Religion in the World
July 1971

“Religion in the World,” Ensign, July 1971, 75

Religion in the World

Archbishop Theophilos became the second patriarch of the Ethiopian Orthodox Church in colorful investiture ceremonies at Trinity Cathedral, Addis Ababa. Ethiopia, which embraced Christianity in the fourth century, received autonomy from the Egyptian Coptic Church in 1951.

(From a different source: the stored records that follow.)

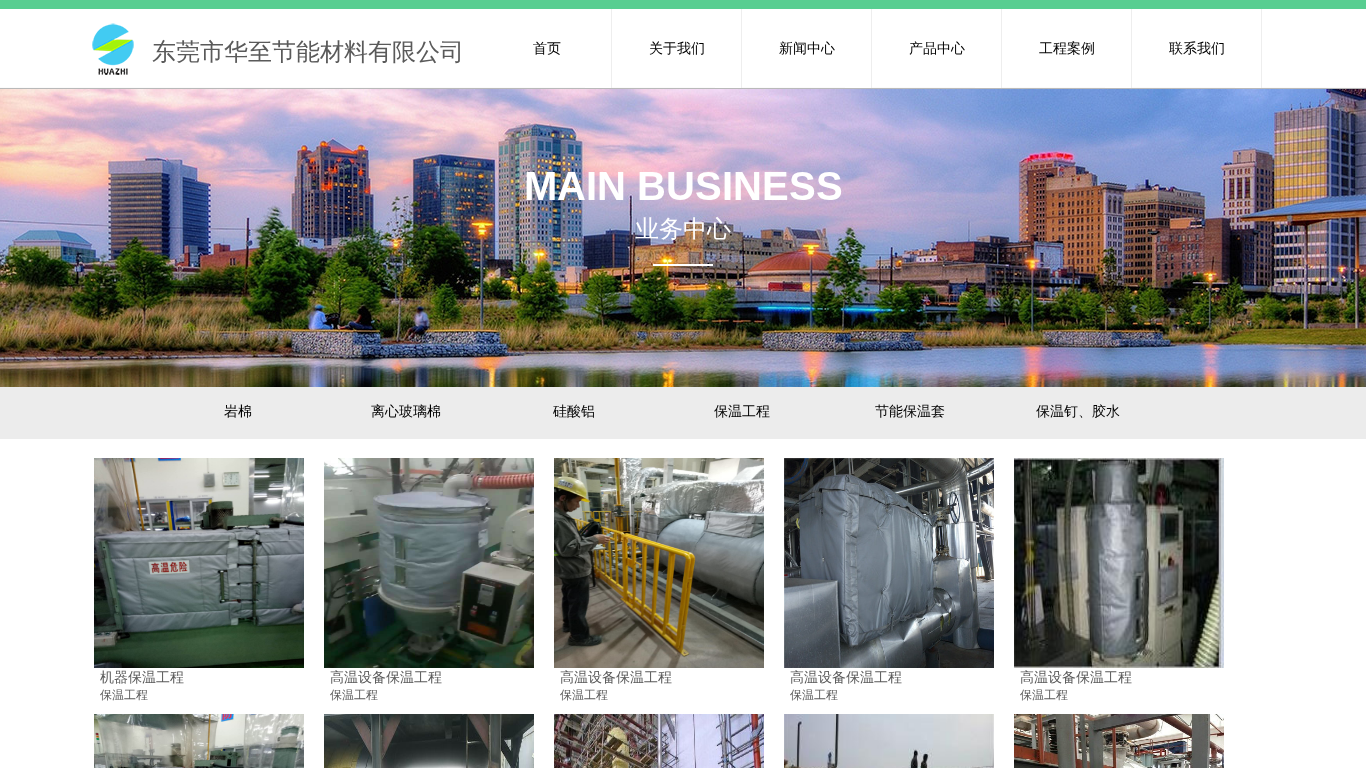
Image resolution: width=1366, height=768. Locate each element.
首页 (547, 48)
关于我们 (677, 48)
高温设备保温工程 (386, 677)
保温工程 (124, 695)
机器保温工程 (142, 677)
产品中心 (937, 48)
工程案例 (1067, 48)
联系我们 (1197, 48)
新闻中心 (807, 48)
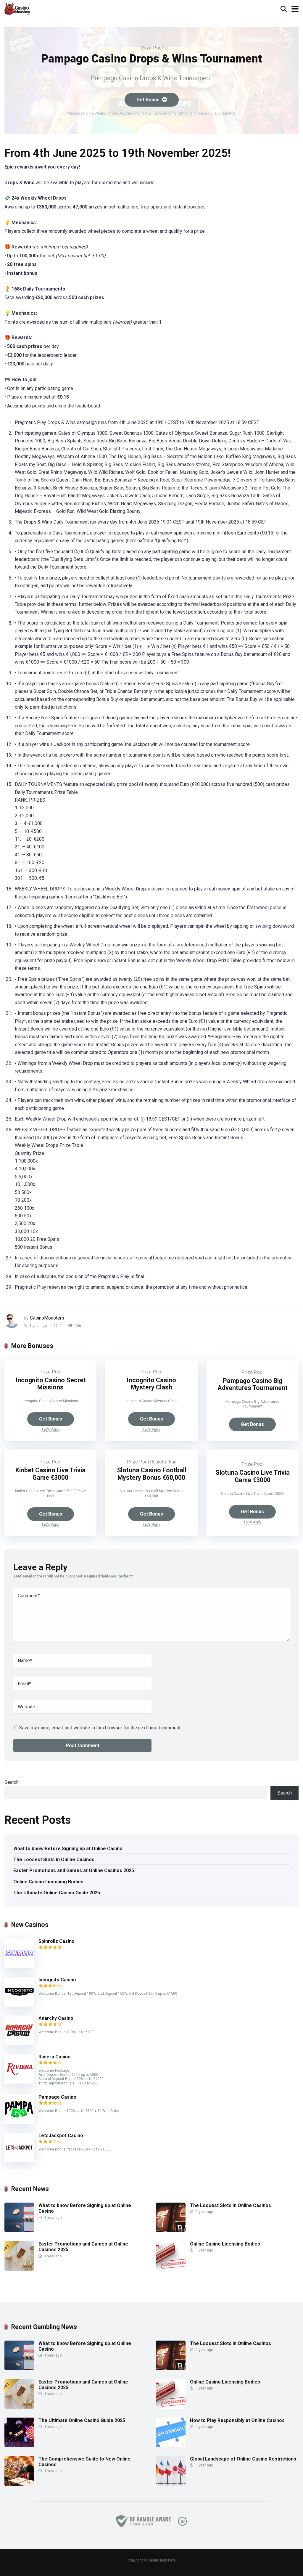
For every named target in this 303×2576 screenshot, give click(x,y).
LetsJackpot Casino (60, 2135)
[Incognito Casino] (19, 2005)
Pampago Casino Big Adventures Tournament (252, 1384)
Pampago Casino (57, 2097)
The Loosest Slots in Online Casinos (53, 1859)
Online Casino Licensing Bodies (48, 1882)
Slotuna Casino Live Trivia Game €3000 (252, 1476)
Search (11, 1782)
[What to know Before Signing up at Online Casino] (19, 2230)
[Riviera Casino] (19, 2082)
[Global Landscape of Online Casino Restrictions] (171, 2484)
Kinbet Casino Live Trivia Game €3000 (50, 1473)
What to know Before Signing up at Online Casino (68, 1848)
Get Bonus (148, 99)
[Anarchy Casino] (19, 2043)
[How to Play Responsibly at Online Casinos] (171, 2445)
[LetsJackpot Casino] (19, 2160)
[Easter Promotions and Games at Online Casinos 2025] (19, 2269)
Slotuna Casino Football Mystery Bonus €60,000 (151, 1473)
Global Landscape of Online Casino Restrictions (243, 2459)
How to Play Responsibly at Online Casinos (237, 2420)
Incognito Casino (57, 1980)
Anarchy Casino (55, 2018)
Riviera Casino (54, 2057)
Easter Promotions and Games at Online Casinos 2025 (73, 1870)
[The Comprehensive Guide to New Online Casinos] (19, 2484)
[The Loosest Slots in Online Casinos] (171, 2230)
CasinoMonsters (47, 1318)
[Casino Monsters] (17, 8)
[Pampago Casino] (19, 2122)
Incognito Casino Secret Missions (50, 1383)
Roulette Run (163, 1462)
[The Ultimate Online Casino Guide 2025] (19, 2445)
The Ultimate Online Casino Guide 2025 (56, 1893)
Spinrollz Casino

Pope Paul VI has issued an apostolic letter that discusses the disparities between rich and poor nations, racial discrimination, the emancipation of women, youth protests, and urban ills. In the 12,000-word letter he restates his condemnation of artificial birth control and abortion. He warns Christians not to espouse Marxism and unbridled liberalism, but calls for a “pluralism of options” for social changes.

Committee discussions of the Church of Christ (Temple Lot) and the Reorganized Church of Jesus Christ of Latter Day Saints have been resumed after a lapse of years. The work of the committees is exploratory, as neither has been authorized to consummate any agreement regarding doctrinal matters of the two churches, which have headquarters in Independence, Jackson County, Missouri. They hope, however, that the ensuing dialogue will serve to cement good relationships between them.

“The Patient, Death, and the Family” was the title of a two-day conference sponsored by Rochester (New York) General Hospital in cooperation with the University of Rochester Medical School. Participants included psychologists, sociologists, philosophers, clergymen, psychiatrists, nurses, and physicians who commonly treat the fatally ill. One factor brought out was that during the period of bereavement, survivors of the deceased are far more likely than other persons their age to suffer physical illness and death. It was said that many dying patients pass through five distinct psychological stages as their death approaches: (1) denial—“no, not me,” (2) anger—“why me?” (3) bargaining—“yes me—but if you give me one more year, God, I promise I’ll be a better Christian,” (4) depression—a time of mourning over things already lost and of grieving over impending losses, and (5) acceptance—“my time is very close now and it’s all right.”

In the last three years some 480,000 West Germans have renounced their church membership in order to stop the government-collected withholding tax for the church from being deducted from their pay. The churches tell the people that they have built more new churches in the past two decades than in the four hundred years since the Reformation, but many of these new buildings, modern in every detail, stand nearly empty most of the time.